Jakie miałyście objawy ciąży?

napisał/a: edytarusin 2008-03-23 20:54
Tygrysku84! Skoro oboje jesteście zdrowi to z pewnością się w końcu powiedzie, bo czemu by nie? Może za mało się kochacie? Ale to już wasza sprawa. Może poprostu jeszcze nie trafiliście w odpowiedni dzień. Życzę Ci tych "2 kresek", bo to naprawdę zniewalające przeżycie!

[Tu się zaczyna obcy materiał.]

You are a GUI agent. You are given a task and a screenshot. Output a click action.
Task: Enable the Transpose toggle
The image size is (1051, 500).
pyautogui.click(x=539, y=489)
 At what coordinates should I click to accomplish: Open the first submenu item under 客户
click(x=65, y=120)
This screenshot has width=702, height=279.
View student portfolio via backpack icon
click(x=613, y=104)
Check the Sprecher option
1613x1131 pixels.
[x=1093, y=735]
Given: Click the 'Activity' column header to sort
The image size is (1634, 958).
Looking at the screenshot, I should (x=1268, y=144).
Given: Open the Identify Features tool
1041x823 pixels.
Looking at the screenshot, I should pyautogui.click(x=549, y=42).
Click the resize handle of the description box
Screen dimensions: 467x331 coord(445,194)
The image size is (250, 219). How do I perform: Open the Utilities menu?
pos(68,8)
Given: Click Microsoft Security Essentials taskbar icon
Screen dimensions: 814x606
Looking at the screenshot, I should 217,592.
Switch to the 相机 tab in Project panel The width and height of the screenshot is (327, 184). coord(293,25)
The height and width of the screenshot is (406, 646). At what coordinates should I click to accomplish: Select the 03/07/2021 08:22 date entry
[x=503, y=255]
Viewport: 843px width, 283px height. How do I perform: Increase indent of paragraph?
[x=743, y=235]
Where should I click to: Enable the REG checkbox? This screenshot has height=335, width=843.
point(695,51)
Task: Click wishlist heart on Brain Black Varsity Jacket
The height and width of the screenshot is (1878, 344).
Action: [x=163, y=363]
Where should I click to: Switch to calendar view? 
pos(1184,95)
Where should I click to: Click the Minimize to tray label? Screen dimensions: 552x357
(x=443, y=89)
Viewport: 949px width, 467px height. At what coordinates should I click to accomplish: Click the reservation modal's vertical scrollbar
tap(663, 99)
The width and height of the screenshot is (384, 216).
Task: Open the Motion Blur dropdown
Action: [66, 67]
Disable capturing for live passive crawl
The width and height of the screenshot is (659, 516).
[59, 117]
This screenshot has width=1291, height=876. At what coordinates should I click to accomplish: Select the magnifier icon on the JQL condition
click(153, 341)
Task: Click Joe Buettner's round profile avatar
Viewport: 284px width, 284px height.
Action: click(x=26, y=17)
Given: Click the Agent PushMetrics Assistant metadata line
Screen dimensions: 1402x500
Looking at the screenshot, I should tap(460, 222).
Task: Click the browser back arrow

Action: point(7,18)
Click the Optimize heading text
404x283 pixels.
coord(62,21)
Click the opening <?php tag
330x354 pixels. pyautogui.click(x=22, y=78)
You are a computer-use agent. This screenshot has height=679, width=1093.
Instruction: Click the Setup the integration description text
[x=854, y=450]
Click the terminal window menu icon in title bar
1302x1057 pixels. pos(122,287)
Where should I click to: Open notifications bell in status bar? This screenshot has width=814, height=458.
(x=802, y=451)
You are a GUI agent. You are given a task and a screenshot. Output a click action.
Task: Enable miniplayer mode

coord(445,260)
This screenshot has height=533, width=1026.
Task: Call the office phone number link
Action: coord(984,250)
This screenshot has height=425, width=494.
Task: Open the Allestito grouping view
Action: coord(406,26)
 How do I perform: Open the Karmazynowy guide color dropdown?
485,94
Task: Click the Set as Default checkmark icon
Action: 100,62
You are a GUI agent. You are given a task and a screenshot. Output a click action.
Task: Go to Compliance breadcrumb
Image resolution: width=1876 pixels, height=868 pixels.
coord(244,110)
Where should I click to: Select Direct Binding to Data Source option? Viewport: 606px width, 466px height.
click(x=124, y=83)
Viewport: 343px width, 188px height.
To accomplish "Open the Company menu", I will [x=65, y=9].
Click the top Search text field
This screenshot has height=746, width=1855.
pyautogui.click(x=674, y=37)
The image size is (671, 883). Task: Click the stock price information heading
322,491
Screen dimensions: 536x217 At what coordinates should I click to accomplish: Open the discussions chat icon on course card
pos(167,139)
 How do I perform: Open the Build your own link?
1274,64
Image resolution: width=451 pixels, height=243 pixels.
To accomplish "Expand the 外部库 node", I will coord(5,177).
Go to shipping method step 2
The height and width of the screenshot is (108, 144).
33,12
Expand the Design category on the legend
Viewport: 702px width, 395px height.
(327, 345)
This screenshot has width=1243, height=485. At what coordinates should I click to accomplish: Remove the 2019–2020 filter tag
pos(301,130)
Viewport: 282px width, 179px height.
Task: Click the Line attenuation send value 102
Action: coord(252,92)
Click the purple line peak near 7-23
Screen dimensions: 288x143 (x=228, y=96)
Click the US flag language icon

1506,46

Mi tak do 5-go tygodnia ciąży nic nie było, tylko lekki ból brzucha przez około tydzień w spodziewanym terminie miesiączki (jak przed okresem) i brązowawe lekkie plamienie. Ale szybko to przeszło. Może ze 2 razy rano mnie zemdliło tylko, więc chyba szczęściara ze mnie?. Niestety z tego co mi wiadomo to każda ciążą przebiega inaczej, więc i tak wielką niewiadomą jest to co będzie się ze mną dziać przy kolejnej... Wszystkie młode mamy (we wczesnej ciąży i nie tylko!) pamiętajcie że złe objawy są tylko w większości przypadków na początku, a kiedyś będziecie mieć co wspominać! Wesołych Swiąt!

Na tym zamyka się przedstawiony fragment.